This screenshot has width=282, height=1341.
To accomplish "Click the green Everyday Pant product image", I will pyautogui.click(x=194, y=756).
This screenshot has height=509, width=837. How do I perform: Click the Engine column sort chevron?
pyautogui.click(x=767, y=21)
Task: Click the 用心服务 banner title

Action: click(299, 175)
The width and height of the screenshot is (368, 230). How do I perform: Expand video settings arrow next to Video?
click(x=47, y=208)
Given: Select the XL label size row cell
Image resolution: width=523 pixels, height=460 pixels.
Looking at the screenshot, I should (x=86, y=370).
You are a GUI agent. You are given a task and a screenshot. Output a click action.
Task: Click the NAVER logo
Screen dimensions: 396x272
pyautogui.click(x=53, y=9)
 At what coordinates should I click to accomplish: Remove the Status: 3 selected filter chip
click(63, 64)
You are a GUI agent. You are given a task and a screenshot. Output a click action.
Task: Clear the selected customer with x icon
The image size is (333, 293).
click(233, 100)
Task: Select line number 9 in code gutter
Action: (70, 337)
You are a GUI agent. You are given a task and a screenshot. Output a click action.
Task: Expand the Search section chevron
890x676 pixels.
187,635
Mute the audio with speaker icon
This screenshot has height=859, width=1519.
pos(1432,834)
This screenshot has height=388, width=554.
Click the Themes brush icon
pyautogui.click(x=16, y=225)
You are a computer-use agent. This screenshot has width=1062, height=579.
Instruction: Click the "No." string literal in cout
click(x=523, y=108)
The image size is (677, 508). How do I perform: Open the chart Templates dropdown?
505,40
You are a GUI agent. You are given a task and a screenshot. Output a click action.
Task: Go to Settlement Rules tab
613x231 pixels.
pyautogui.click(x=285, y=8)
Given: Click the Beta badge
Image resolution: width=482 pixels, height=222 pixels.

++++++

§ **DIRECTIVE**: Rewrite all of the entries above, swapping every "chevron" for "caret" and leaving everything else unchanged.

§ **RESULT BELOW**:
This screenshot has width=282, height=1341.
To accomplish "Click the green Everyday Pant product image", I will pyautogui.click(x=194, y=756).
This screenshot has height=509, width=837. How do I perform: Click the Engine column sort caret?
pyautogui.click(x=767, y=21)
Task: Click the 用心服务 banner title

Action: click(299, 175)
The width and height of the screenshot is (368, 230). How do I perform: Expand video settings arrow next to Video?
click(x=47, y=208)
Given: Select the XL label size row cell
Image resolution: width=523 pixels, height=460 pixels.
Looking at the screenshot, I should (x=86, y=370).
You are a GUI agent. You are given a task and a screenshot. Output a click action.
Task: Click the NAVER logo
Screen dimensions: 396x272
pyautogui.click(x=53, y=9)
 At what coordinates should I click to accomplish: Remove the Status: 3 selected filter chip
click(63, 64)
You are a GUI agent. You are given a task and a screenshot. Output a click action.
Task: Clear the selected customer with x icon
The image size is (333, 293).
click(233, 100)
Task: Select line number 9 in code gutter
Action: (70, 337)
You are a GUI agent. You are given a task and a screenshot. Output a click action.
Task: Expand the Search section caret
890x676 pixels.
187,635
Mute the audio with speaker icon
This screenshot has height=859, width=1519.
pos(1432,834)
This screenshot has height=388, width=554.
Click the Themes brush icon
pyautogui.click(x=16, y=225)
You are a computer-use agent. This screenshot has width=1062, height=579.
Instruction: Click the "No." string literal in cout
click(x=523, y=108)
The image size is (677, 508). How do I perform: Open the chart Templates dropdown?
505,40
You are a GUI agent. You are given a task and a screenshot. Output a click action.
Task: Go to Settlement Rules tab
613x231 pixels.
pyautogui.click(x=285, y=8)
Given: Click the Beta badge
Image resolution: width=482 pixels, height=222 pixels.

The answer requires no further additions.